The Impact of racial diversity in the classroom: Activating the sociological imagination
From Teaching Sociology
Diverse college campuses have been conclusively associated with a variety of positive outcomes for all students. This article provides evidence that diversity has the potential to play a positive role in the formal learning environment by uncovering the differences in the ways that black and white students engage with course material and integrate their own experiences with theories and concepts presented in the classroom. When examined it has been found that black students are more likely than whites to find connections between course material and daily life, a central task of the sociological imagination. Black students are significantly more likely to discuss minority groups, bring up personal experiences with course topics, discuss anger or other emotions, and make connections to social theory or theorists in their journal entries. They discuss course material in ways that are autobiographical. The need to understand how diversity impacts college classrooms has arguably never been greater as higher education in the United States continues to attract a broader base of students who bring with them a variety of life experiences.

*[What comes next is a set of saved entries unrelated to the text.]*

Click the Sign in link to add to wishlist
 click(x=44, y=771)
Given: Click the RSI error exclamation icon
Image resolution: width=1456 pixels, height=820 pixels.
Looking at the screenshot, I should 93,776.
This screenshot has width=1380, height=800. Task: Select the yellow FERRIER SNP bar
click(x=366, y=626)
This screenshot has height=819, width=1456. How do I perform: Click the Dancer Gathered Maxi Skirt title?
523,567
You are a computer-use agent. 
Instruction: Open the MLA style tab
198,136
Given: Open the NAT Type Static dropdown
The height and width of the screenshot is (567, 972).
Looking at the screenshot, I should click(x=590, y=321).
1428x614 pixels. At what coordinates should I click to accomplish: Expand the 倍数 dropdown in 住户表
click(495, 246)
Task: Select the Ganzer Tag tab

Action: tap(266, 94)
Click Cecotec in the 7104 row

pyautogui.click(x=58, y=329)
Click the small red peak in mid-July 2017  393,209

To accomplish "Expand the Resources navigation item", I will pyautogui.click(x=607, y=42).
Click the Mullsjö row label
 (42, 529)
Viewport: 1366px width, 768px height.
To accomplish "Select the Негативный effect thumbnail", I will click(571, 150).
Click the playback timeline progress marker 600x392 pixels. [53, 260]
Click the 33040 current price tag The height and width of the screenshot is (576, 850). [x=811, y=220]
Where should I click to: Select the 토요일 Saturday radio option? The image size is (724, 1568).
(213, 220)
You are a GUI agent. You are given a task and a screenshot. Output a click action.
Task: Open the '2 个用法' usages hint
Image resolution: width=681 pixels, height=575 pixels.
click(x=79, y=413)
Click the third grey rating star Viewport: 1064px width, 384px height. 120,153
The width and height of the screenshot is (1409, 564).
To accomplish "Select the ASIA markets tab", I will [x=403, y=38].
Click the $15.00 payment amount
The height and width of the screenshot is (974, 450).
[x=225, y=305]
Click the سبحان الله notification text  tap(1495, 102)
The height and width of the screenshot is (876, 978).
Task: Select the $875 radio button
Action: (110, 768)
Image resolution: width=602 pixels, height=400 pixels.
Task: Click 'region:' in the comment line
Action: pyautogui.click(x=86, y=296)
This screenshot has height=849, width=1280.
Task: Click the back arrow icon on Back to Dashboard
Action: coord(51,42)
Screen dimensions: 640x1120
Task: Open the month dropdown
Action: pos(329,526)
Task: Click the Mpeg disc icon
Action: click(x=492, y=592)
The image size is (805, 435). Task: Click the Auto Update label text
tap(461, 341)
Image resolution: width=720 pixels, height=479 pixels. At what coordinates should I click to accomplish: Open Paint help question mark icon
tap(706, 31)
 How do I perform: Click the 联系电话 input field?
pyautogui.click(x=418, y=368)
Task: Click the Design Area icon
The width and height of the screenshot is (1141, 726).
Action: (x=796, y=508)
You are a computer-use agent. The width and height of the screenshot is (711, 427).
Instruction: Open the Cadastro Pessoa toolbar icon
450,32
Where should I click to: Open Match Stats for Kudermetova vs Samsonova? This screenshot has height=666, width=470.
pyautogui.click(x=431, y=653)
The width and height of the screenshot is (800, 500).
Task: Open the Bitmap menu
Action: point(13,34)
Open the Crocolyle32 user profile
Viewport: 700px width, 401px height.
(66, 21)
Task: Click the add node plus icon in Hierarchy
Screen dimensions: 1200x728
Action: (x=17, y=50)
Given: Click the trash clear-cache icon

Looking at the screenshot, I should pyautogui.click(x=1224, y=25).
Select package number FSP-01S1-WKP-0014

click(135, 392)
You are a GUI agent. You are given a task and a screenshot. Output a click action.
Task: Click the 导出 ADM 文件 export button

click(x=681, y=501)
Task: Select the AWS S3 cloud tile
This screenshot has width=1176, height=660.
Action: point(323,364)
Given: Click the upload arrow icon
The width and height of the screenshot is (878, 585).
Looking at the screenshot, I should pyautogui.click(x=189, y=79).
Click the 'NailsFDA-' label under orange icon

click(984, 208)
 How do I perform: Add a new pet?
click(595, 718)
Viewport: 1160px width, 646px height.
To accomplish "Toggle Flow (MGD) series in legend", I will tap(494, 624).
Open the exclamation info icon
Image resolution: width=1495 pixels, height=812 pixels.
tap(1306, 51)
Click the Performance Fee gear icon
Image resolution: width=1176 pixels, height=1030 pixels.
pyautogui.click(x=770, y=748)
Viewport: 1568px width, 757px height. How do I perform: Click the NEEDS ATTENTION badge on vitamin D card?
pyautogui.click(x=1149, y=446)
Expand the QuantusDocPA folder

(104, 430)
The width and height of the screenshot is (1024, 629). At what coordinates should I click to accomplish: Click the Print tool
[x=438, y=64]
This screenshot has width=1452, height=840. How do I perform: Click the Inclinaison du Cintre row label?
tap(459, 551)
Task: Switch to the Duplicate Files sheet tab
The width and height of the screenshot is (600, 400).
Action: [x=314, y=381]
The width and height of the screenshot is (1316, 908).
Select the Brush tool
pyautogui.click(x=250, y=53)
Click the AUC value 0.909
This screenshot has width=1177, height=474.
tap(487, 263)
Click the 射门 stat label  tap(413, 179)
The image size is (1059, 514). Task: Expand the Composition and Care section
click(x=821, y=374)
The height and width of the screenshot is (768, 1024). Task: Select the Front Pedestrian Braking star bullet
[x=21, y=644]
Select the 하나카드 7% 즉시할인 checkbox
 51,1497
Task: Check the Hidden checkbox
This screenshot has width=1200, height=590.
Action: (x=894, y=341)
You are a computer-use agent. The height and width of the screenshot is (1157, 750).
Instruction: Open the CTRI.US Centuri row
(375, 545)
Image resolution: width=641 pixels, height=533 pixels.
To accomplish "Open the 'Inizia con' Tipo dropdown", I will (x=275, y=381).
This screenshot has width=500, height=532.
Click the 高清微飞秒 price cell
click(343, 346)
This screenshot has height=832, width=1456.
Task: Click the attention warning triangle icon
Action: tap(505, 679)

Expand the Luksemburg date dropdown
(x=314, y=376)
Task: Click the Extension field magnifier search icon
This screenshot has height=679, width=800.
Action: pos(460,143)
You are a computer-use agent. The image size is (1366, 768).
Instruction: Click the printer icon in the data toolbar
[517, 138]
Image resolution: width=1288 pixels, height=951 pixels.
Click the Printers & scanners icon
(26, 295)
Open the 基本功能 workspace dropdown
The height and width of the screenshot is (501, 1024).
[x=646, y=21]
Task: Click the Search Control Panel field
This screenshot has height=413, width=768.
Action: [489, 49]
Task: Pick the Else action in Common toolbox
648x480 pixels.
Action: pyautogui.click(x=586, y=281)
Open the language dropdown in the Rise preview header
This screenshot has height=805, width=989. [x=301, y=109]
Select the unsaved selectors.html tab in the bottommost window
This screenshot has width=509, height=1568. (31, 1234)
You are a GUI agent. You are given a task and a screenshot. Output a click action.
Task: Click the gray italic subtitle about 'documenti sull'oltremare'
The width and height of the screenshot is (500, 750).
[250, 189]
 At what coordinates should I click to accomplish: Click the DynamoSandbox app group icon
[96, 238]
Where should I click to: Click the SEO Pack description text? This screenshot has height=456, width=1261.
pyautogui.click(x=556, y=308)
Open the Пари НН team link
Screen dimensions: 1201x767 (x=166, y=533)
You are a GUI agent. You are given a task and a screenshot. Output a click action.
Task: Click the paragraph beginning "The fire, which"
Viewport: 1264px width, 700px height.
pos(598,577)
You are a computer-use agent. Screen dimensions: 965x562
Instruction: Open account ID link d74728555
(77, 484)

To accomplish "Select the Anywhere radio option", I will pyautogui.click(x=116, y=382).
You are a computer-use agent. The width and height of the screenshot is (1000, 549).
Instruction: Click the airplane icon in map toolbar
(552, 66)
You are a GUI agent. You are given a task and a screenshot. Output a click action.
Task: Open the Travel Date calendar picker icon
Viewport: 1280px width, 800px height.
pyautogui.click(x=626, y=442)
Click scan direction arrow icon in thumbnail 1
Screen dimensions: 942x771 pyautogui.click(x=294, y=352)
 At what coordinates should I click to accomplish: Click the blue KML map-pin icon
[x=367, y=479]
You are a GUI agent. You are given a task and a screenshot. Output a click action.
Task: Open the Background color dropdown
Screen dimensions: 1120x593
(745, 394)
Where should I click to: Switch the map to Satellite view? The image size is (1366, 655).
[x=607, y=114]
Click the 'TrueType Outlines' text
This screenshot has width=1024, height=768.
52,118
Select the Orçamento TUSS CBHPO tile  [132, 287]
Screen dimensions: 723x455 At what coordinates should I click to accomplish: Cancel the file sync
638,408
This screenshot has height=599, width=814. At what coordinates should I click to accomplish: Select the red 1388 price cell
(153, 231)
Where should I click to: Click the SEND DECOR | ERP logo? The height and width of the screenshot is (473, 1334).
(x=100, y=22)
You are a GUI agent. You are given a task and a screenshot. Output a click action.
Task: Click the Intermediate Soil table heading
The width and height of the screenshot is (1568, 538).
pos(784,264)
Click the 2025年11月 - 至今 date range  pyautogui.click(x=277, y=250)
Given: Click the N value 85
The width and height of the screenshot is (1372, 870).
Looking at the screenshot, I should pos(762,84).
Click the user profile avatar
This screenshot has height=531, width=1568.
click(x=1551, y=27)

Diverse college campuses have been conclusively associated with a variety of positive outcomes for all students. However, we still know very little empirically about how student diversity directly impacts the core task of the university: classroom learning. While students vary based on race along a broad spectrum of experiences and backgrounds, we have yet to establish how those varying backgrounds might impact the ways students engage with course material. In this study, I examined student journals in order to understand how race influenced the ways students engaged with course material and found that black students are much more likely than their white student peers to find connections between course material and daily life, a central task of the sociological imagination. The results of these findings are important for sociologists in particular and educators in general as we seek to maximize the effects of increasingly diverse educational settings.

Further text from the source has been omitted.